The Evolution of Science / Rachele Riley (US)
The Evolution of Silence is a multimedia design research project by Rachele Riley (2008–present). As part of a series of explorations on the subject of conflict and representation, Version 1 is a web-based map, which visualizes and interprets the impact of forty-one years of post-WWII nuclear testing at the Nevada Test Site, a remote and highly-restricted area roughly 80 miles north of Las Vegas, NV. The project focuses on every individual nuclear detonation that occurred in Yucca Flat, an area within the Nevada Test Site, which is marked by hundreds of sinkhole craters caused by these underground nuclear explosions.
Through an experimental and methodical approach to making archival and marginal data visible and palpable, ‘The Evolution of Silence’ combines fact and interpretation into a multivalent investigation of the dynamics of conflict, transformation of landscape, and the human element. By mapping the individual location of every nuclear detonation that occurred in Yucca Flat, the project extends the official data of the Department of Energy by connecting spatial data with other attribute data. Developing a poetic approach to design language, coding, mapping, and imaging, the project further expands upon what is known or can be known about this damaged place.
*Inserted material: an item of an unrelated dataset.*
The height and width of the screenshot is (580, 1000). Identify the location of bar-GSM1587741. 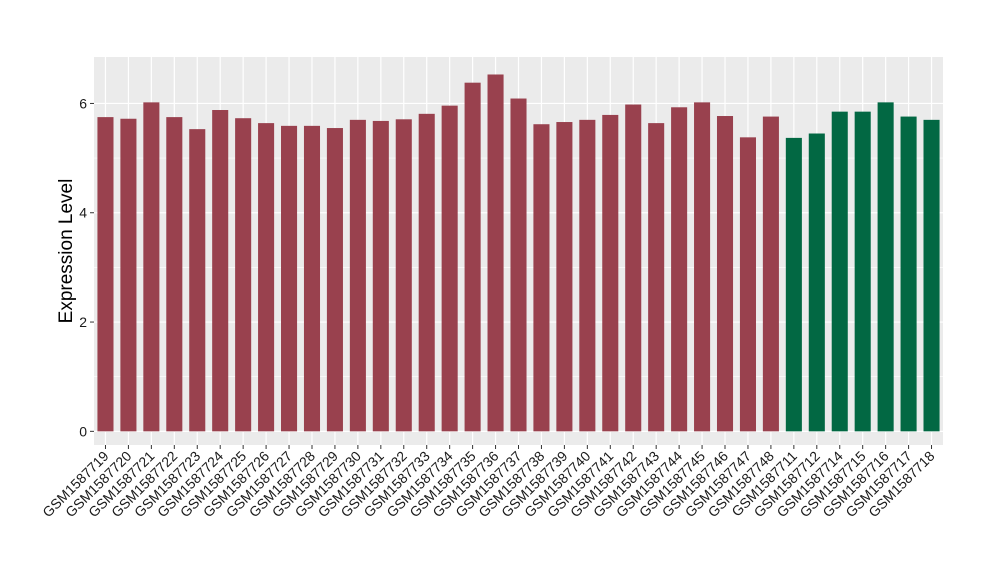
(610, 273).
Fragments of satellite images form a partially reconstructed aerial view of the valley floor. One is able to break the larger composite image apart, and is free to rearrange or separate the individual nuclear sites from one another. In this way, the viewer is challenged to make sense of the scale of what happened, and to confront the malleability and authority of data as it relates to memory, war, reconciliation, and place. Through this aspect of viewer participation, one is conceptually involved in reclaiming this contested landscape and in effectively dismantling what Susan Sontag calls, ‘the aggregate image of war’—by confronting the scale of ‘war’s murderousness.’ (Sontag, S. Regarding the Pain of Others, 2003)
I explore the theme of the nomadism perhaps most traditionally through a focus on non-linear experiences of place, geography, and interpretation. I am interested in generating and collecting data that represents the marginal, or which points to the periphery and claims it as significant. I am drawn to programmes and methods as much as I am to what is random and unpredictable. This is an important aspect to my practice: to trust in artistic research and to be open to the unknown.